No. 6: Just like Obama, I believe in “fairness” and “equality.” What could be fairer than seeing Obama’s health insurance canceled like the rest of us. He promised: “If you like your insurance, you can keep it.” I just lost mine. So have millions of others. It’s time for Obama to enjoy some of his own medicine. Besides, Michelle’s policy doesn’t provide coverage for pregnancy, Viagra or mental health issues. That’s not “fair.” So it’s gotta go!
No. 7: The end of all criminal background checks for any black employee hired at White House. Why not let Obama enjoy the same policy that his Equal Employment Opportunity Commission tried to enforce on every business in America? You didn’t know that, did you? Obama’s EEOC actually tried to ban background checks just for black potential employees. The courts struck it down.

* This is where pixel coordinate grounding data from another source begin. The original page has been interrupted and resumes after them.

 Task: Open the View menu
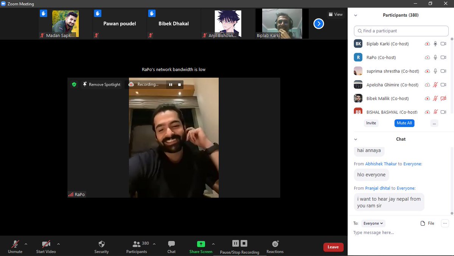click(335, 14)
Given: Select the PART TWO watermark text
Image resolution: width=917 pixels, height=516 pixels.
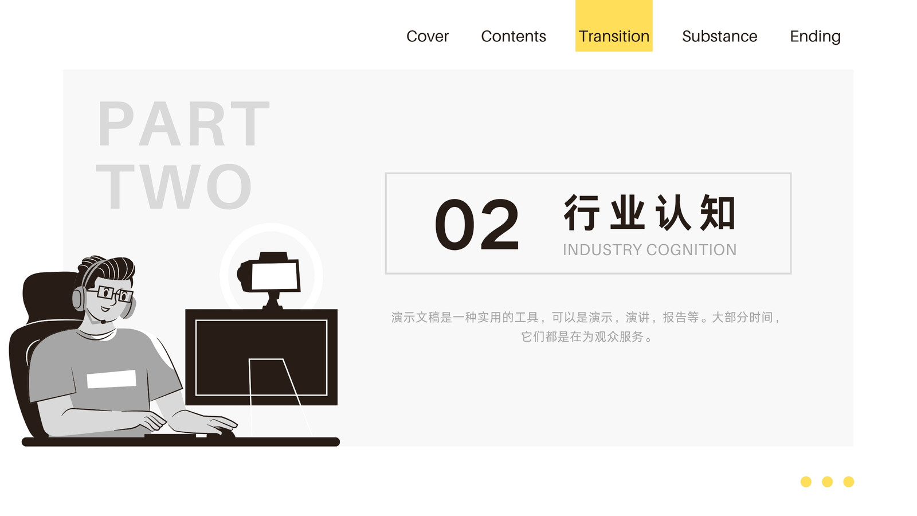Looking at the screenshot, I should 182,155.
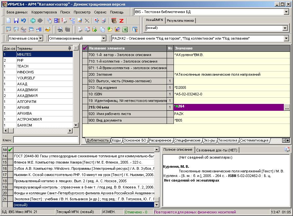The width and height of the screenshot is (293, 216).
Task: Open the PAZK42 worksheet dropdown
Action: pyautogui.click(x=286, y=38)
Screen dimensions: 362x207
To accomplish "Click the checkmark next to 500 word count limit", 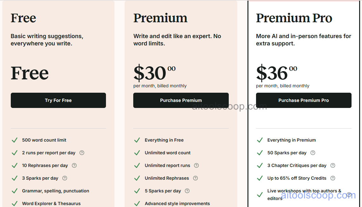I will click(x=15, y=140).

No. 8: May Sasha and Malia enjoy their 2015 school year at a fine inner-city public school. After all, Obama believes those teachers unions really “care about the kids.” Let’s try out his theory in the real world on his own kids.
No. 9: Since Obama is such a believer in climate change, may he spend the last two years of his presidency riding around in a Prius, instead of his heavy, gas-guzzling bullet-proof limousine. And of course, Air Force One has to go, too. From now on, Obama flies coach — on American (the perfect airline for a guy who wants to fundamentally change America).

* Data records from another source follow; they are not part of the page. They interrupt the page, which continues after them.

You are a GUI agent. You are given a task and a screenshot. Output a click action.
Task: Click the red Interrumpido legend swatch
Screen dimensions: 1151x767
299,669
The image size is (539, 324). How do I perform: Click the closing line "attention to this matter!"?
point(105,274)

No. 10: If Obama comes under withering fire from terrorists, may he call his favorite general and find him asleep with orders that he not be disturbed for the night. A little taste of the last moments of our heroes at Benghazi might be the ideal Christmas gift for Obama!
No. 11: Since Obama doesn’t want any of us to have coal anymore, I hope he gets coal in his Christmas stocking hanging above White House fireplace. May it always remind him of the plentiful cheap energy he took away from middle-class Americans in order to bankrupt and punish us for — and these were his words back in 2008 — “clinging to [our] guns and Bibles.”
No. 12: Also in that Christmas stocking I’d like to give Obama two books he ought to read: the book that best describes what Obama has done to America, my national bestseller, “The Murder of the Middle Class,” and then there’s the biography about Obama’s life called “The Audacity of a Dope.”
No. 13: Don’t forget an intrusive IRS audit under the tree, ordered by Valerie Jarrett. I hope this IRS audit extends to Jonathan Gruber, the architect of Obamacare who accepted over $1.4 million dollars to design a healthcare program to deceive the “stupid voters,” and Jack Lew, the U.S. Treasury secretary who keeps his money in the Cayman Islands. And of course, the IRS audit should extend to Michelle Obama’s Princeton Black Alumni classmate whose company received hundreds of millions of taxpayer dollars to design the Obamacare website (that did not work).
No. 14: I give the Obama family a week underground in an Israeli bomb shelter, fearing for their lives alongside the citizens of Israel whose lives Obama has placed in peril again and again with his support and sympathy for radical terrorists, Palestinian terrorists, Iran’s nuclear bomb and, of course, the wonderful “Arab Spring” — not to mention his incompetence towards ISIS. Yes, you’ve made the world a much safer place, Mr. Obama, for all of the enemies of America, freedom, capitalism, Christianity and Israel. Is that a coincidence?
And finally my last Christmas wish for Obama: Impeachment in the new year, fraud convictions and prison time for every Obama aide involved in the Obamacare deception and the IRS scandal, and a partridge in a pear tree.
Wow! Wouldn’t that list make for a happy new year?
I haven’t even gotten to Obama’s anti-police propaganda, inciting the cold-blooded assassination of two New York City policemen only days ago, or Marxist Obama doing a big favor for his communist comrades Fidel and Raul Castro by saving Cuba from imminent economic collapse. I’ll save all that for next year.
Merry Christmas and happy holidays, everyone. I’m Wayne Allyn Root for Personal Liberty. God bless America.